Getting started with speech recognition and python
Question:
I would like to know where one could get started with speech recognition. Not with a library or anything that is fairly “Black Box’ed” But instead, I want to know where I can Actually make a simple speech recognition script. I have done some searching and found, not much, but what I have seen is that there are dictionaries of ‘sounds’ or syllables that can be pieced together to form text. So basically my question is where can I get started with this?

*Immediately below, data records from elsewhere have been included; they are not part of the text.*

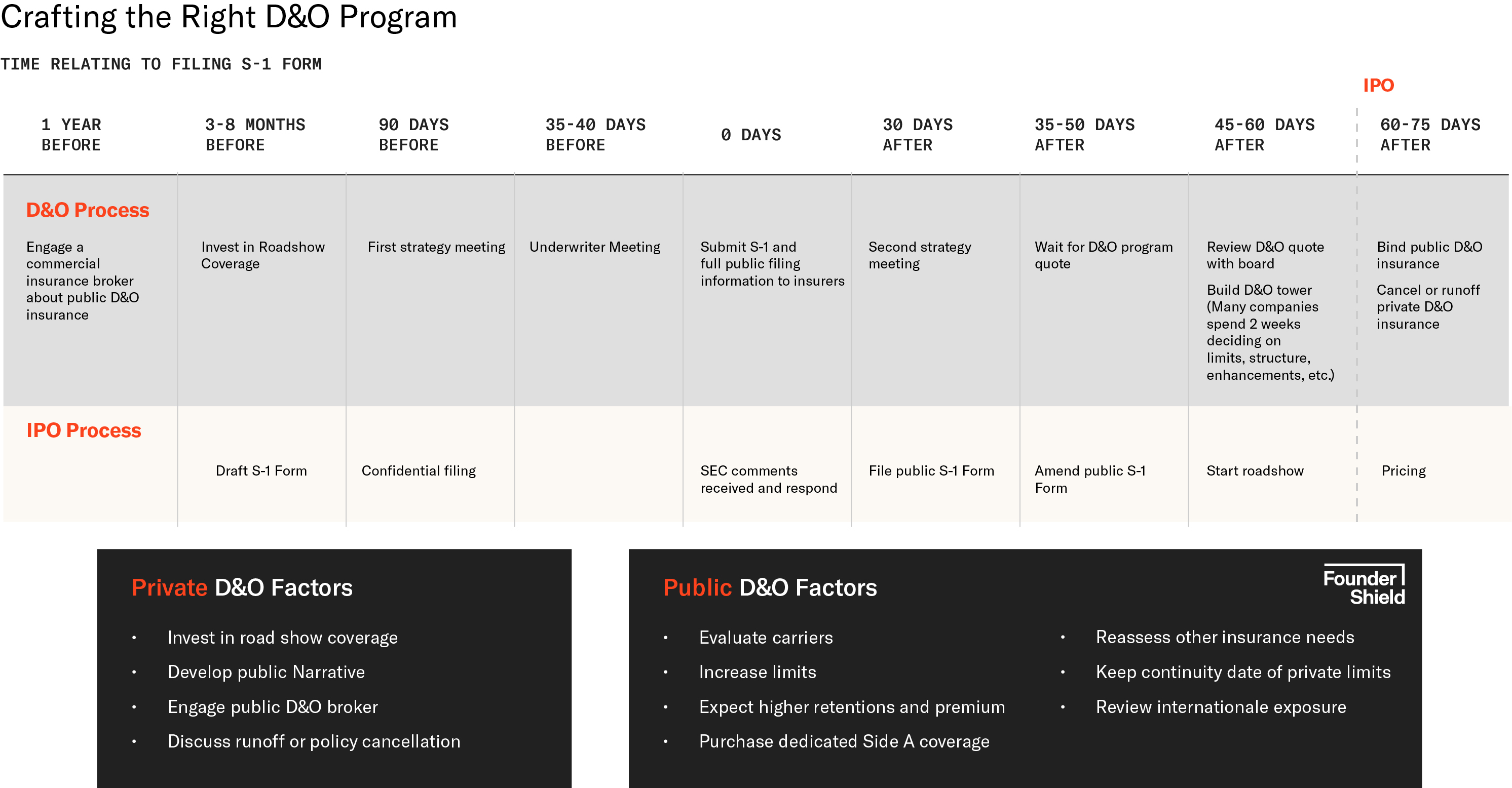The image size is (1512, 788).
Task: Click the 'Start roadshow' step
Action: [1255, 471]
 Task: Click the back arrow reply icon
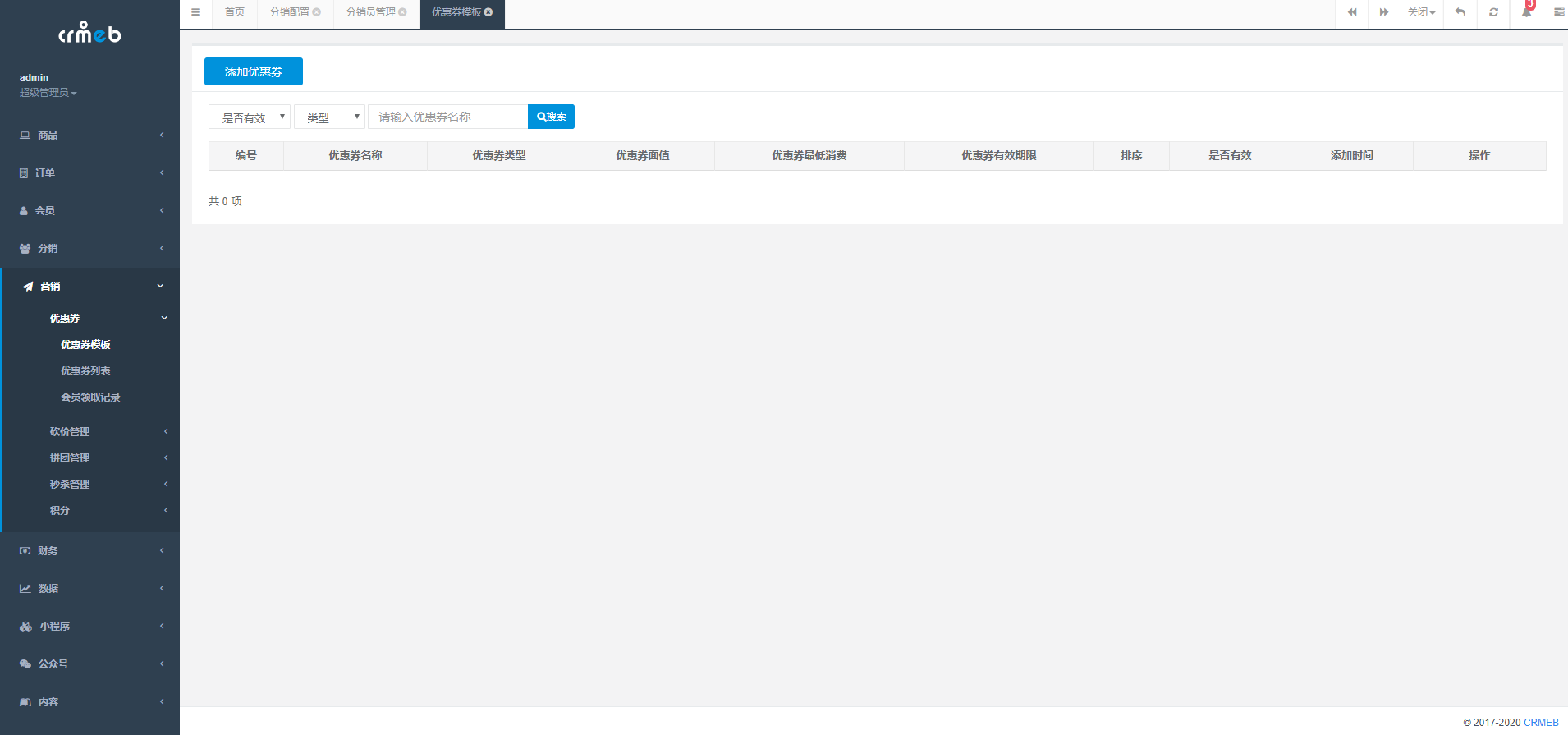point(1460,12)
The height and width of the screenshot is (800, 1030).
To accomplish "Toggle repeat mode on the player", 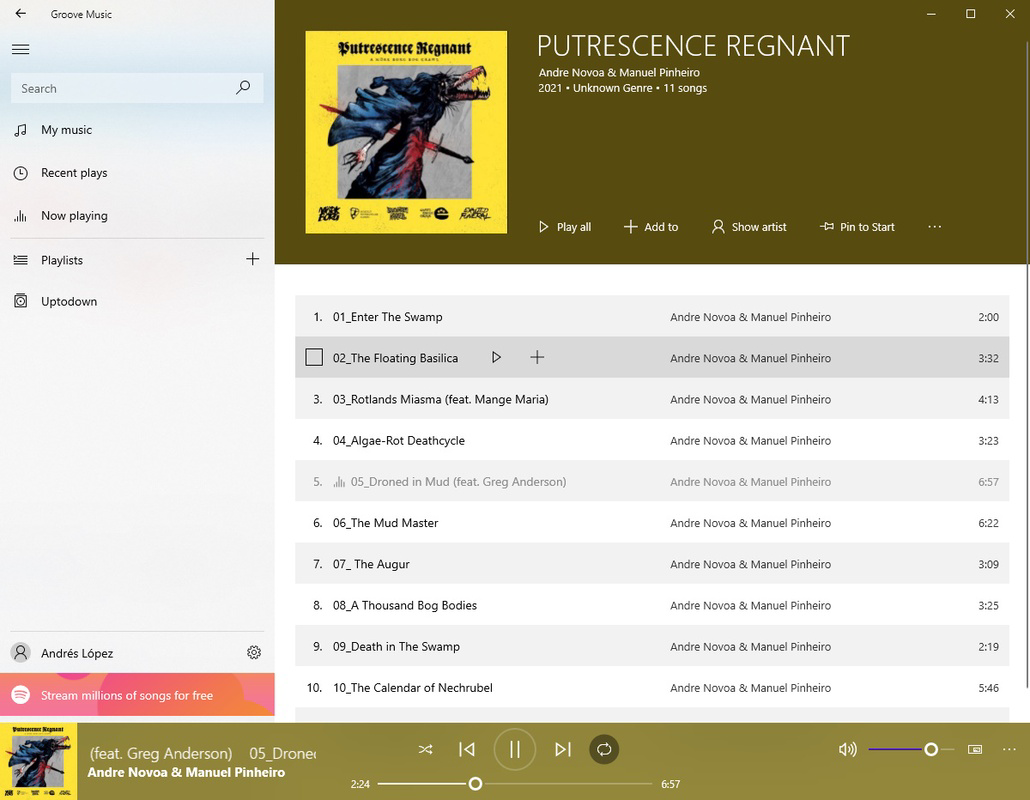I will tap(604, 749).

Also, since this is a little optimistic, I would also be fine with a library (for now) to use in my program. I saw that some speech to text libraries and APIs spit out only one results. This is ok, but it would be unrealiable. My current program already checks the grammar and everything of any text entered, so that way if I were to have say, the top ten results from the speech to text software, than It could check each and rule out any that don’t make sense.
Answers:
Dragonfly provides a clean framework for speech recognition on Windows. Check their Documentation for example usage. Since you aren’t looking for the big scale of features Dragonfly provides you might want to take a look at the no longer maintained PySpeech library.
Their source code looks easy to understand and maybe that’s what you want to look at first
If you really want to understand speech recognition from the ground up, look for a good signal processing package for python and then read up on speech recognition independently of the software.
But speech recognition is an extremely complex problem (basically because sounds interact in all sorts of ways when we talk). Even if you start with the best speech recognition library you can get your hands on, you’ll by no means find yourself with nothing more to do.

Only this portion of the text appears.